_ACTION ITEM_:
Look through the records and copy each line that has "computer" in it.

_INFORMATION SHOWN_:
* * * * * * *

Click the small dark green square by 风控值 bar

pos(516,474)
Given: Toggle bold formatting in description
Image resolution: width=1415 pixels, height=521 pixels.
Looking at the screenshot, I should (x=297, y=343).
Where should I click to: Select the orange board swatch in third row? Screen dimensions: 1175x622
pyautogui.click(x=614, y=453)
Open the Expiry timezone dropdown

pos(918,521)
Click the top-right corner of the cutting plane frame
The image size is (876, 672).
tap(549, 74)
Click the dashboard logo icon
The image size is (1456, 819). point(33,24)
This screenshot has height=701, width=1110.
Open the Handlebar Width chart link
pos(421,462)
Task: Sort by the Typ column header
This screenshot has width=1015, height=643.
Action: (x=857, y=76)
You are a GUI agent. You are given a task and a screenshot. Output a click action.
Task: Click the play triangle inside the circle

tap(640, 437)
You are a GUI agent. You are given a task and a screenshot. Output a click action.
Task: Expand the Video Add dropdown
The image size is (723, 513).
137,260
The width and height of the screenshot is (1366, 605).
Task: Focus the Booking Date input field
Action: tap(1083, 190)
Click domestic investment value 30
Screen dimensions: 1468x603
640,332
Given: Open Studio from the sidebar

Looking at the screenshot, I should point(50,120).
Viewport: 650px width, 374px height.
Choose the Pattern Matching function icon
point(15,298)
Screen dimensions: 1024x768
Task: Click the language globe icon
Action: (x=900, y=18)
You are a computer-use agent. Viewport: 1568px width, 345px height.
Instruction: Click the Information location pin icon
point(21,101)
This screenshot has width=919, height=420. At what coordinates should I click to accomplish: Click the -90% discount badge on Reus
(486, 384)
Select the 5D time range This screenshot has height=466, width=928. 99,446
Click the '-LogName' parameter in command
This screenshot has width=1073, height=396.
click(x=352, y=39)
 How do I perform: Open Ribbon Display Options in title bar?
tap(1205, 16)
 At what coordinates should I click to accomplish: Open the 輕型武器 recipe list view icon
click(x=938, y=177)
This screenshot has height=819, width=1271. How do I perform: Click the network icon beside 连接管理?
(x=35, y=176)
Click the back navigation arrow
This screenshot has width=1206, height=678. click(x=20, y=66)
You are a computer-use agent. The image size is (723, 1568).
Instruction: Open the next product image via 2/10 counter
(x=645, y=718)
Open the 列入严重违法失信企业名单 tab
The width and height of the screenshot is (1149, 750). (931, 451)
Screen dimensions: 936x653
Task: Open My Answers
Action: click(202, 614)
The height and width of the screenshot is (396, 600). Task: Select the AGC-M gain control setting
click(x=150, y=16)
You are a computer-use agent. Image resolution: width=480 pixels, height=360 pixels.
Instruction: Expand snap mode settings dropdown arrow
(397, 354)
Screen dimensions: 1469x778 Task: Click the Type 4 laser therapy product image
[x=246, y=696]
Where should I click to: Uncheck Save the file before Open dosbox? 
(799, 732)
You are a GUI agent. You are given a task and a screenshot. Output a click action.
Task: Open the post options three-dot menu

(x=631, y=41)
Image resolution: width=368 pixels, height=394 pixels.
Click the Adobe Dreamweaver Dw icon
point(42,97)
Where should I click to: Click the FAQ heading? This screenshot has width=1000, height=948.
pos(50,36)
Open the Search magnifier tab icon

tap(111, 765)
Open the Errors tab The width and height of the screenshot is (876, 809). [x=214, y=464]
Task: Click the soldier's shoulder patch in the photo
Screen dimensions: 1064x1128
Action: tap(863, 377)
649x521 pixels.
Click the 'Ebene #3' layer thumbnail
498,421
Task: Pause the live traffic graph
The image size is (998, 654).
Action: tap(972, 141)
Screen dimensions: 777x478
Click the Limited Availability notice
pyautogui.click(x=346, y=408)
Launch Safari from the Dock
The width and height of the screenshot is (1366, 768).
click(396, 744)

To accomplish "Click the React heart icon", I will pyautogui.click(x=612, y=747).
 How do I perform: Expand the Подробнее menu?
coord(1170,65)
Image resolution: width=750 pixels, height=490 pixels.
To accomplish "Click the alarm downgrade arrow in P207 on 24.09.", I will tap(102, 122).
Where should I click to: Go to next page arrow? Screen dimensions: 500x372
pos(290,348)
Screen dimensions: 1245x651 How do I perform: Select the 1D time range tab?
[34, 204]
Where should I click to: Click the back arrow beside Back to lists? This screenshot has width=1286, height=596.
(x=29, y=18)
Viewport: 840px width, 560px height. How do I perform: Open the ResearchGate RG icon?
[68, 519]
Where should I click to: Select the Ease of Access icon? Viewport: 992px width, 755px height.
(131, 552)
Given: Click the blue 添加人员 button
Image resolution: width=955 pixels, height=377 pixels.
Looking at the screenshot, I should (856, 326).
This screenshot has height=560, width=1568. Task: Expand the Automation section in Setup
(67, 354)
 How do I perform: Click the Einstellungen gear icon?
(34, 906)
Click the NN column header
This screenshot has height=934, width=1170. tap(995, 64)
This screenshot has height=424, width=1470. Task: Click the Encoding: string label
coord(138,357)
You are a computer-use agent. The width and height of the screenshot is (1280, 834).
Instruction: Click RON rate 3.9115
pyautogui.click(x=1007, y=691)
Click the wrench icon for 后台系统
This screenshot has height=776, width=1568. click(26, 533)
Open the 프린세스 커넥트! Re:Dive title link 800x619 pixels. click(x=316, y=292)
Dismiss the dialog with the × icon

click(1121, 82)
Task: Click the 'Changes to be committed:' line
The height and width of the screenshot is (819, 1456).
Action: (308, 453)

* * * * * * *

_ANSWER TO THIS TASK_:
You are a computer-use agent. Viewport: 1568px width, 345px height.
You are a computer-use agent. The image size is (723, 1568).
You are a computer-use agent. Image resolution: width=480 pixels, height=360 pixels.
You are a computer-use agent. The width and height of the screenshot is (1280, 834).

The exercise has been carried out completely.